Ref water leak its 99% that a push fit has come loose under the shower from some water being left in shower over winter  .

Unless you can find someone who has a knowledge of the water pipe routes try emailing Rimor or else its a RIP IT OUT and look thingy. The pipes usually run along side of van in cupboards etc , just have a look.

is it the cold or hot that leaks? when you know which try pulling pipe when found and temp putting a stop in the end.

http://www.rimor.it/rimor.asp?WCI=home&[email protected]@val=EUR

uk dealers:

Leisure Solutions @ 3 Counties Caravans
Welland Garage, Gloucester Road,
Welland, Malvern, Worcestershire,
WR13 6LA
www.3countiescaravans.co.uk
Telephone 0044 (0) 1684 311927


----------



## exmusso (Jun 18, 2006)

*Leak in water supply*

Hi Manic,

I've just repaired what could be a similar leak on our 2006 Rimor Sailer.

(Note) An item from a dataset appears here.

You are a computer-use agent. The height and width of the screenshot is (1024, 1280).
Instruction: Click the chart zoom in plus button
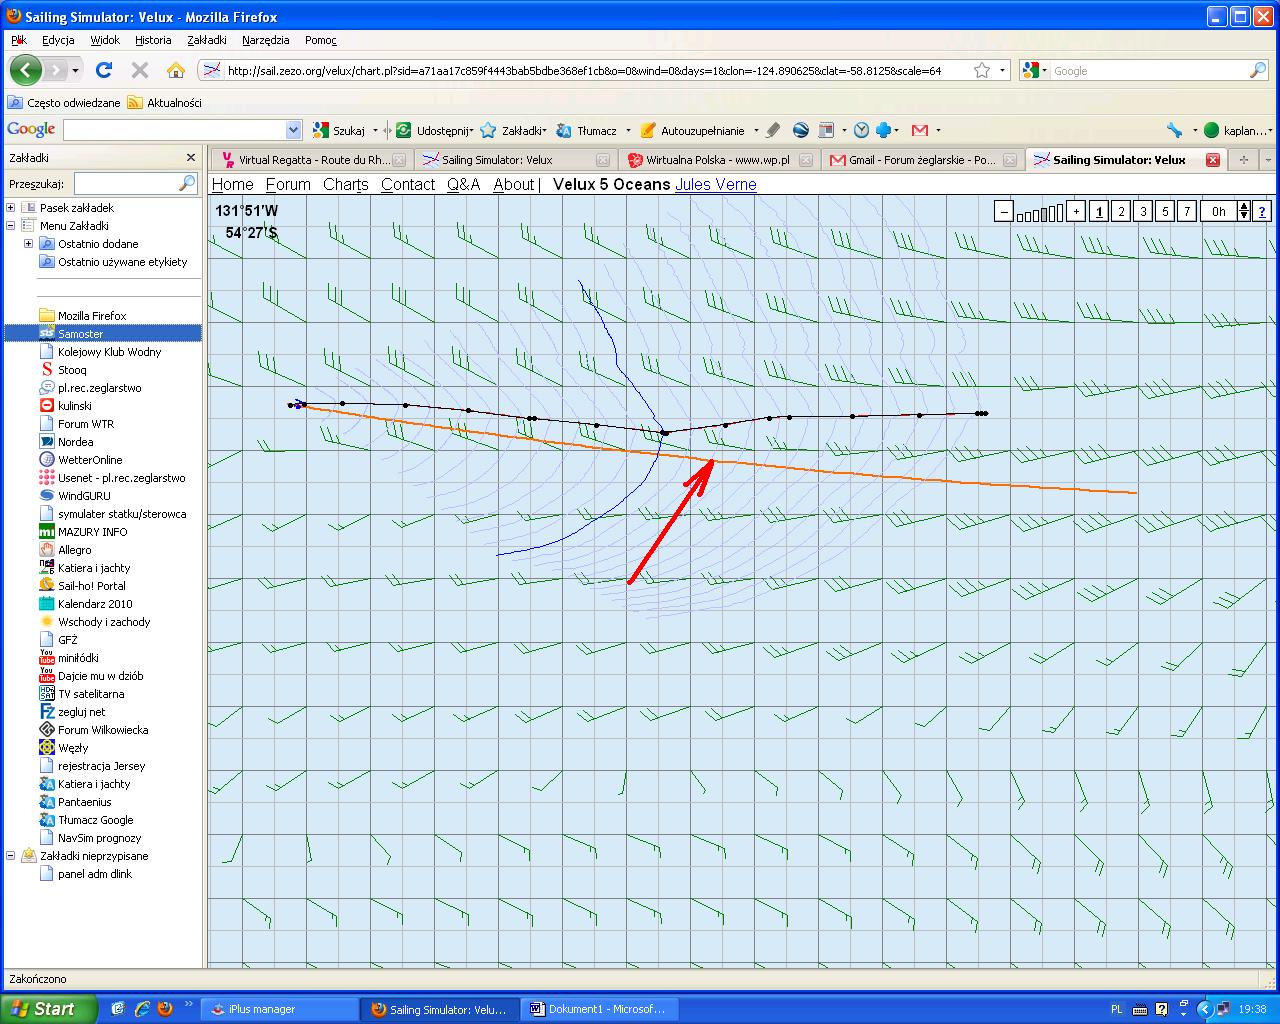click(x=1076, y=211)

Our first time away this year, when using the shower, a stream of water was seen tracking down the centre walkway emerging from the base of the toilet/shower room.

I traced this to a pipe joint below the shower mixer where it connects into the hot and cold supply.

Our shower tray was replaced in 2008 and looks like the push-fit connection had worked loose. The place that carried out the repair had added a couple of inches of pipe and a coupler to the cold water pipe to enable them to re-connect. It looks like they should have done the same with the hot.

I also have push fit connectors for the bathroom sink.

I'll attach a Rimor factory photo of a rear mounted shower tray showing the pipes. As you will notice, these are installed before the exterior panels are fitted.

If you Google "orange side marker lights" you should find what you need. I spotted a set of 6 or 8 LED ones on E-Bay for less than £20.
Otherwise Southdowns are the main Rimor importer.

Cheers,
Alan


----------



## manic (Apr 8, 2010)

Hi everyone tried to repair my water leak by filling the water tank and opperating the pump. we removed the screws from a square section in the garage and raised the panel. This alowed us to see the hot & cold pipes behind the shower having done this we disconected the pipes in turn working from the pump out . This seemed to find no leak?and the only conection that i felt went further in after i disconected it was the first under the sink next to the toilet. I have left the van with pump pressure on and will report how it goes. Confused ? Thanks for the photo alan.


----------



## Spikeyman (Apr 20, 2010)

Rimor dealer who gives good service we have found is 3counties who whilst not actually selling motor homes seem to have a good rapport with Rimor Italy. Tony is very helpful.

http://www.3countiescaravans.co.uk/contact_us.html


----------